長谷川さんは、冬の魚料理に欠かせないブリの切り身を漬け込んで冷凍し、数日先の主菜のつくり置きに活用。最小限の工程で、栄養も味わいも増す、醤油麹漬けのレシピをご紹介いただきました。
冷凍保存で平日を助ける「ブリの醤油麹漬け」のレシピ
【材料(1人分)】

・ぶり切り身 1切れ(70g〜80g)
・国産米でつくった醤油糀 大さじ1
・長ねぎ(白い部分) 1/3本分
・炒りごま 適量
・ごま油 適宜
【つくり方】
[下準備]
切り身を1つずつポリ袋に入れ、醤油麹大さじ1を加える(塩分濃度およそ1%)。軽く揉んでなじませたら、空気を抜いて袋を閉じ、冷凍しておく。


① フライパンに水100mLを入れて、強めの中火にかけて沸騰させる。
② 冷凍したぶりを取り出し、4センチの長さに切ったネギと一緒にフライパンに入れる。再度煮立てたら、蓋をして弱火にし、水気がなくなるまで10分蒸し煮にする。

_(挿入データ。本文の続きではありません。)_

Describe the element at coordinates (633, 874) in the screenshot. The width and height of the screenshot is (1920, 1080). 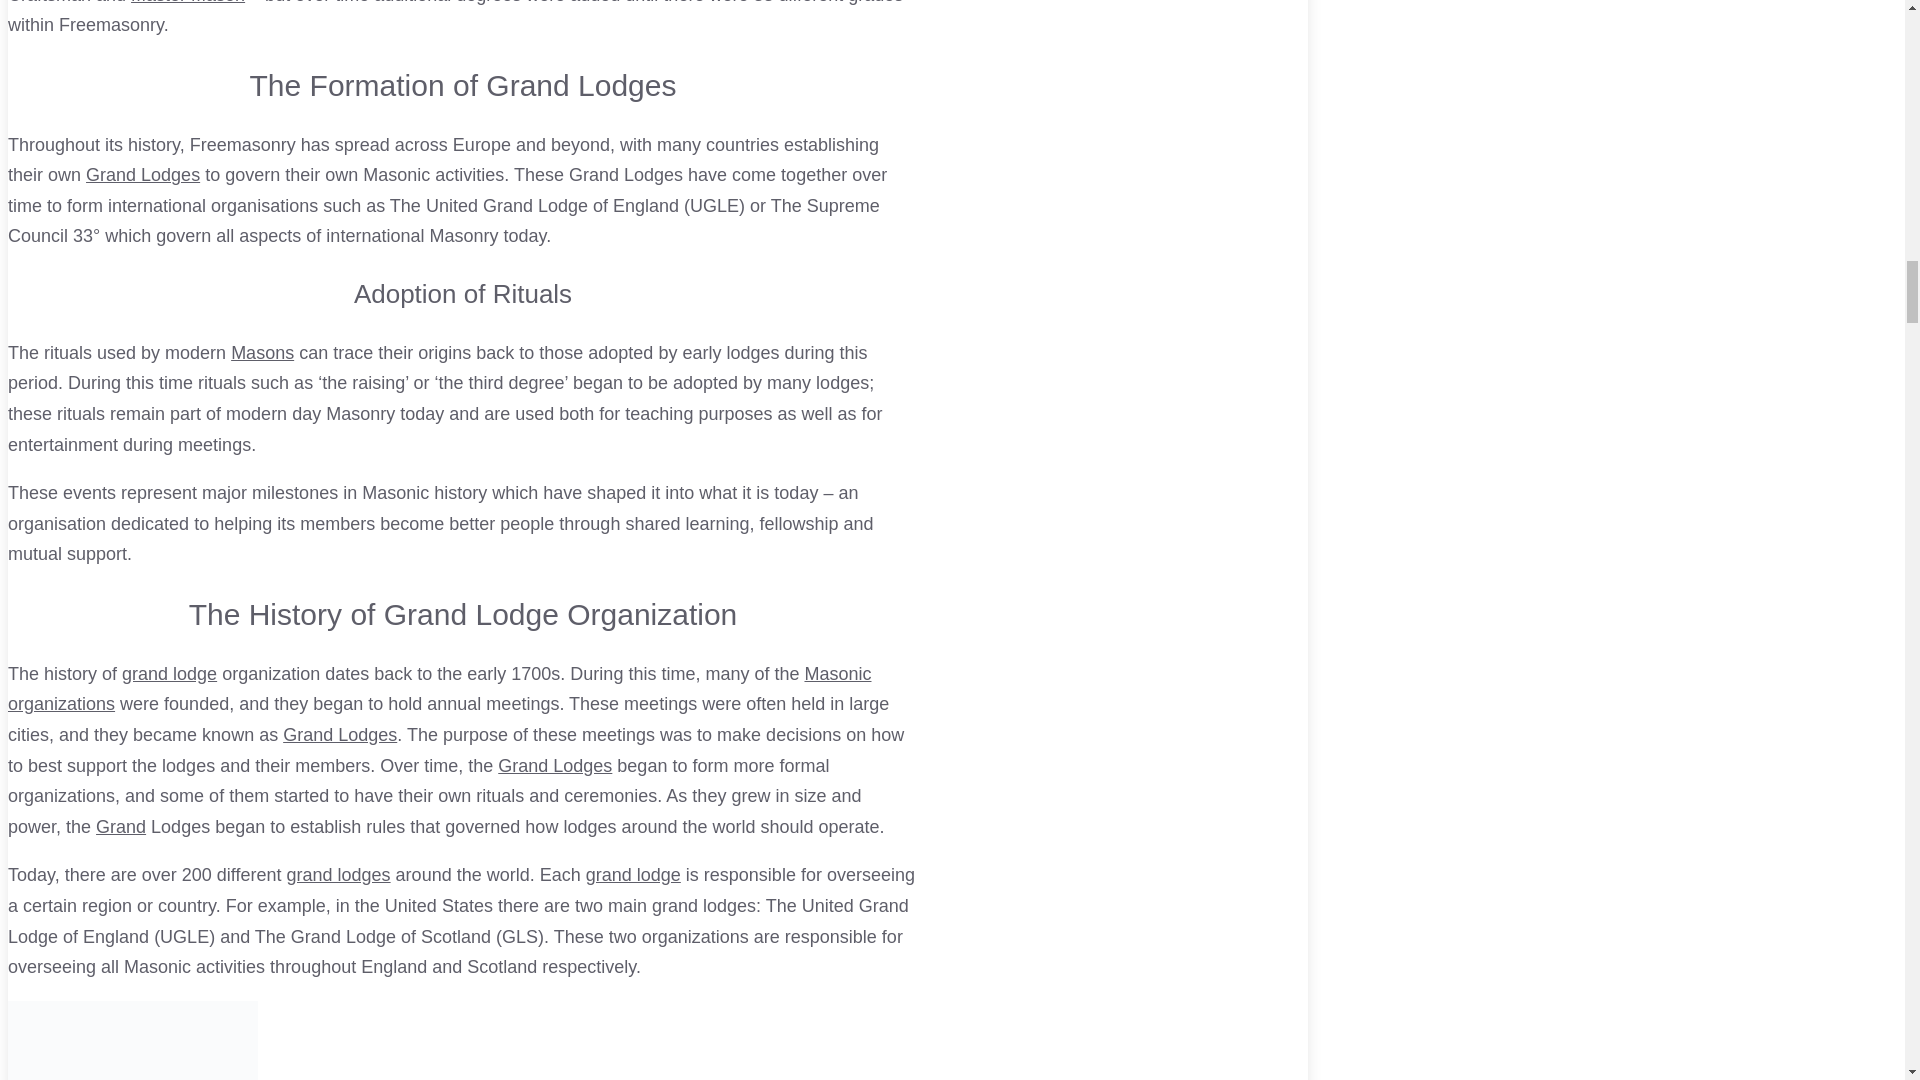
I see `Provincial Grand Lodge Of West Kent` at that location.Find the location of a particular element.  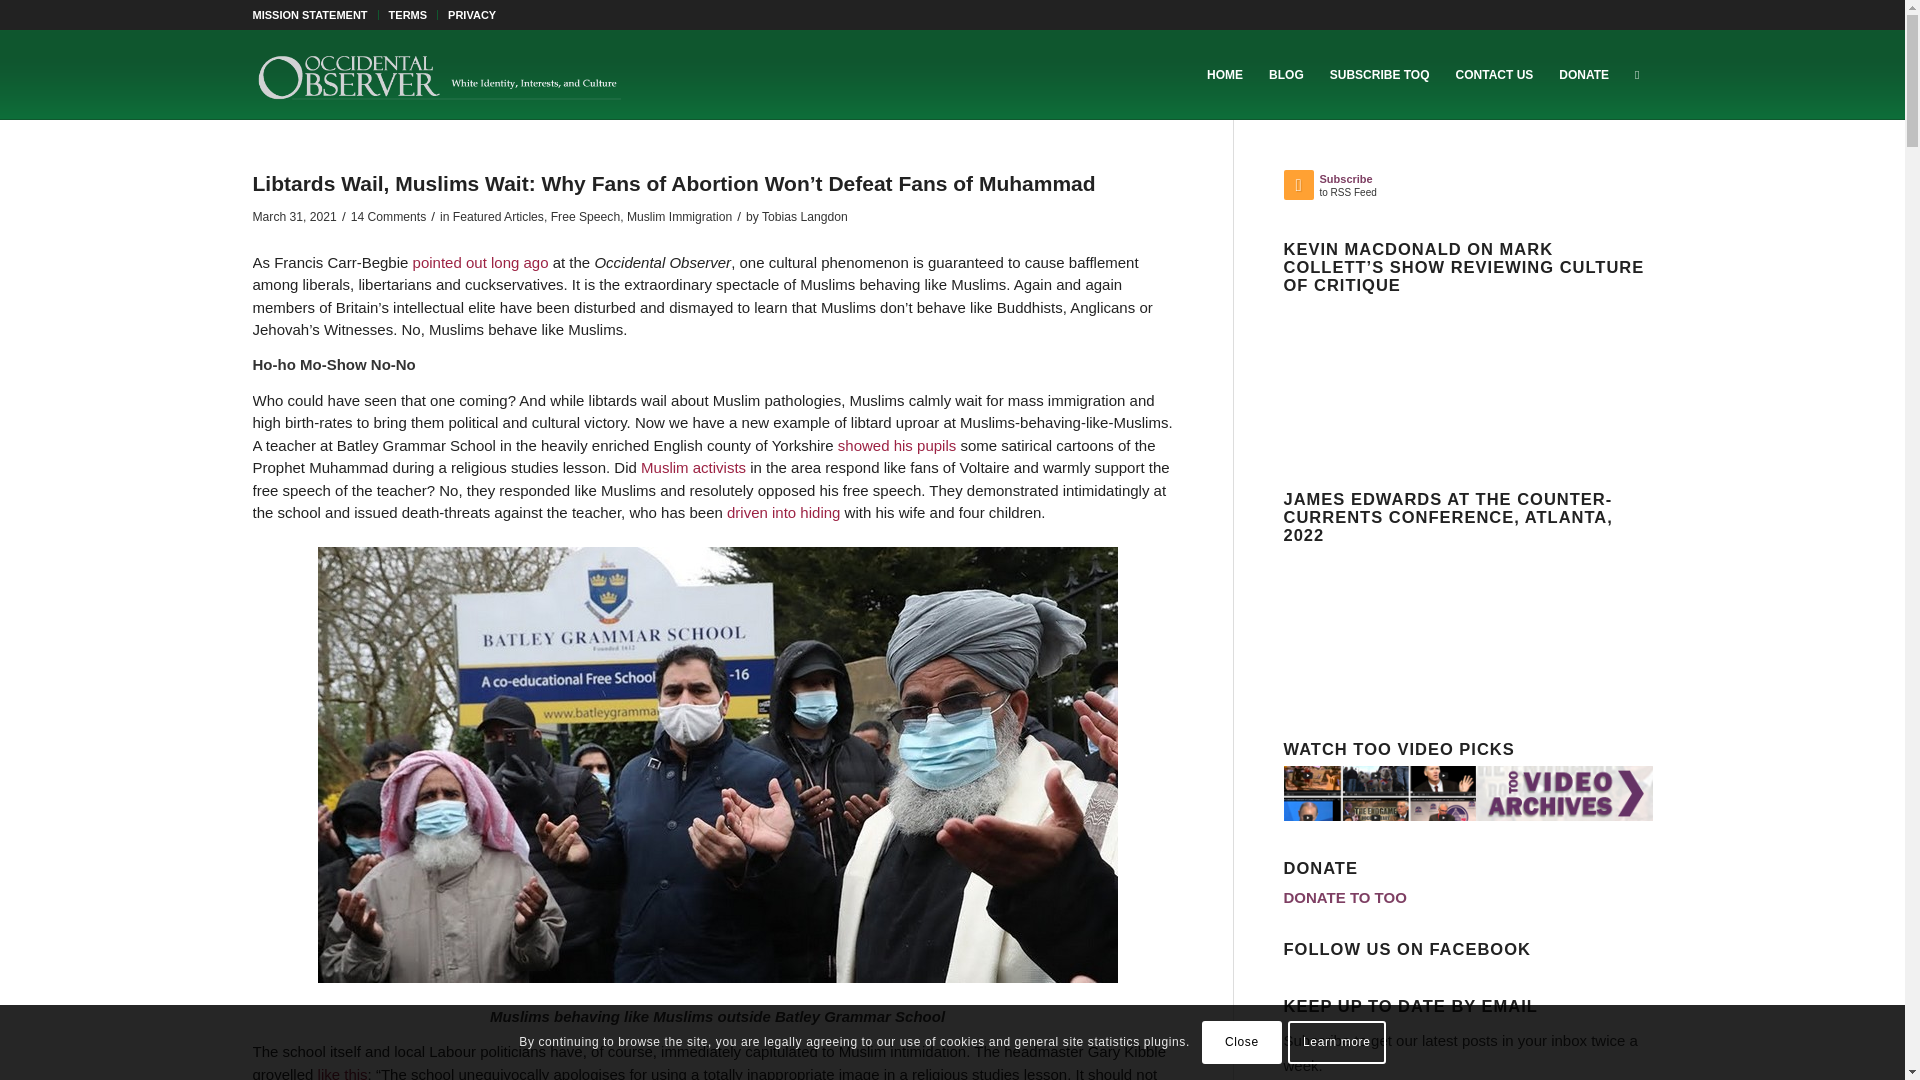

SUBSCRIBE TOQ is located at coordinates (1380, 74).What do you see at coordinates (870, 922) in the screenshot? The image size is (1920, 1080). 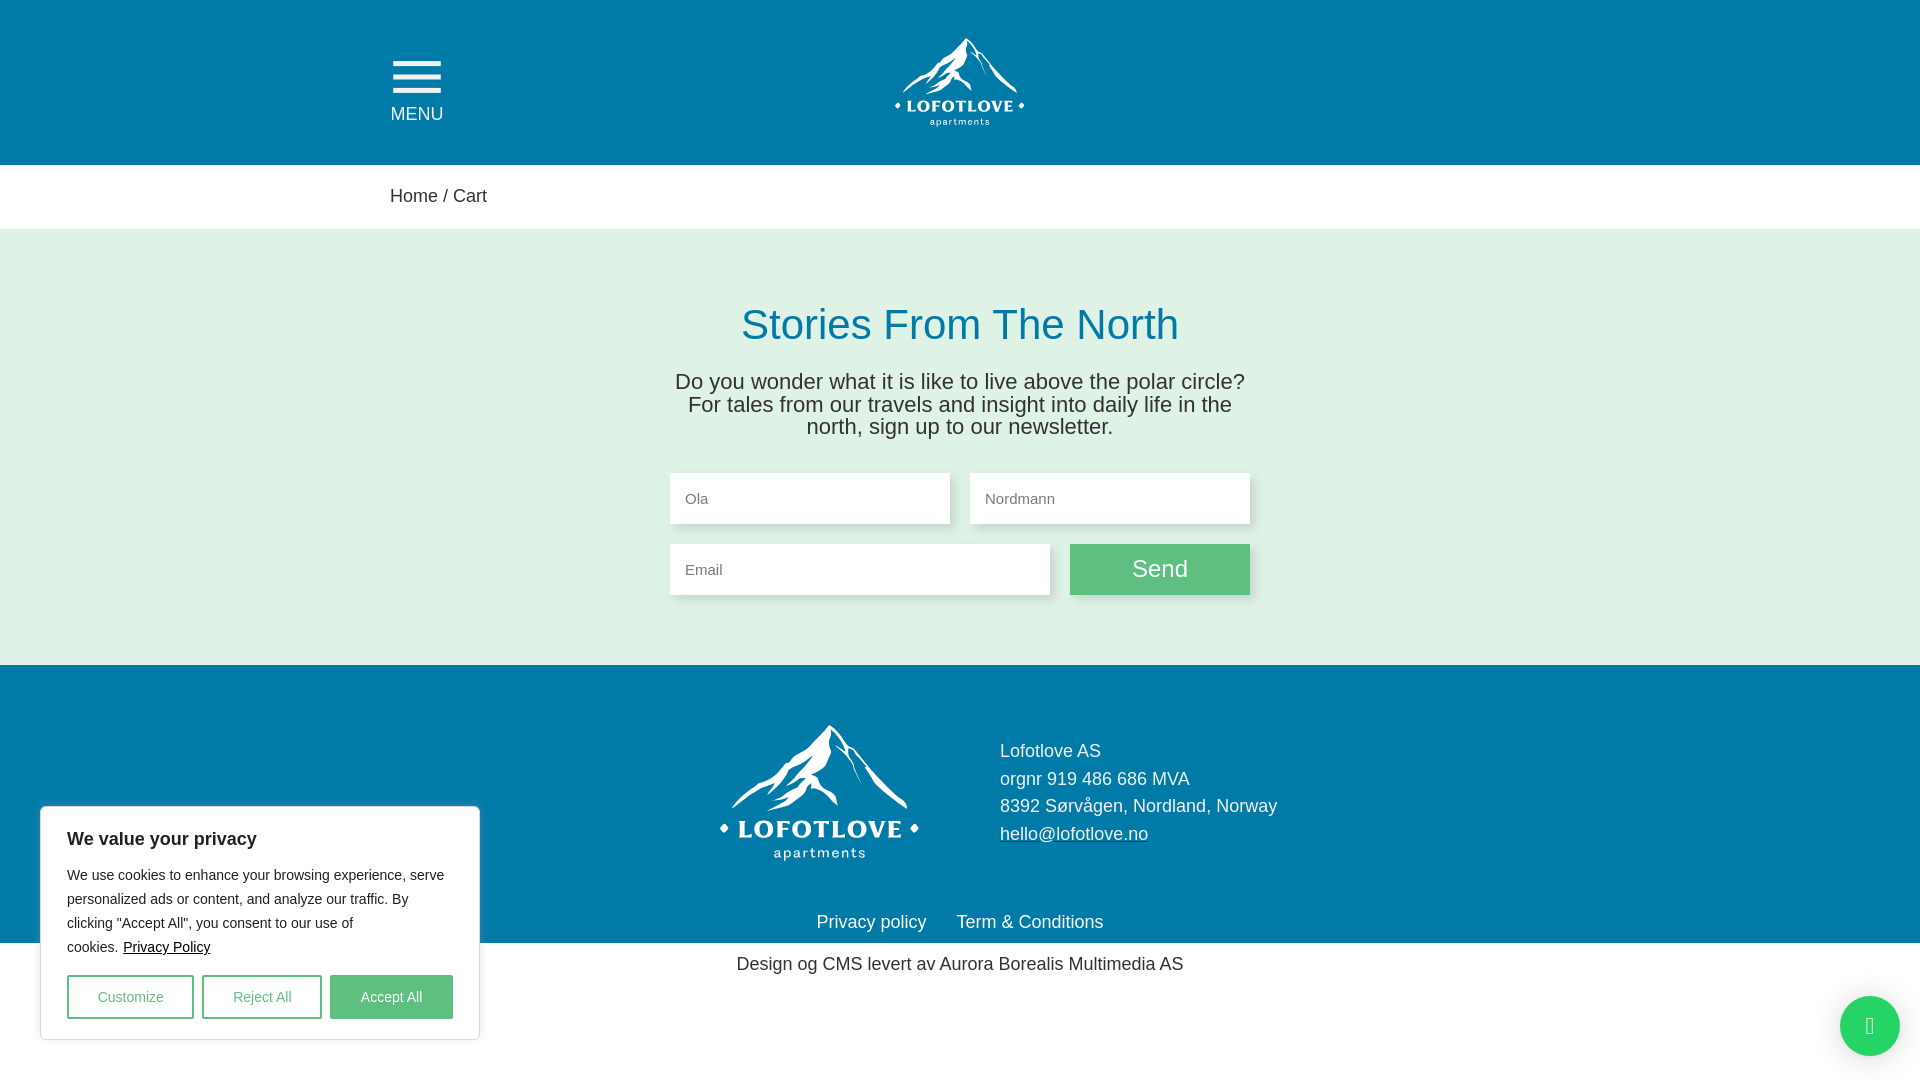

③ ぶりと長ねぎを器に盛り、炒りごまをふる。お好みでごま油を垂らして完成。

・魚の量が変わっても、蒸し時間と水の量は基本的には同じ。
・5~6分経った時点で、水がなくなりそうであれば水大さじ1〜2を加える。
・蒸し終わった時点で、水がかなり残っていたら、ぶりと長ネギを先に器に取り出し、フライパンに残った汁を軽く煮詰め、ぶりにかける。
魚も野菜もアレンジを楽しめる
「日頃、料理のつくり置きはしないのですが、このレシピは、切り身を買ってきたらそのままポリ袋に入れて醤油麹を揉み込むだけで、とっても楽ちんなので私もストックしています」と長谷川さん。
包丁も下処理も必要なく、買い出しの延長で数日先の献立を準備でき、忙しい平日の自炊のハードルを下げてくれる一品です。
麹の力で魚をふっくらとさせ、臭みもカバー、味付けも一つで完結するのは、醤油麹ならでは。

「この醤油麹自体がとても風味があっておいしいため、ほかに何かを加える必要はありません。長ネギを付け合わせにしましたが、キノコでもトマトでも。小松菜などの青菜も相性が良いですよ。
私は家で魚を調理するときは蒸すか茹でることが多め。醤油麹漬けの蒸し魚も、ブリだけではなく、シャケなどでもおいしくでき、応用が効くので、冷蔵庫にあると重宝する調味料の一つです」
食べたときに味が薄いと感じる人は、好みに合わせて醤油やごま油を垂らしてみてください。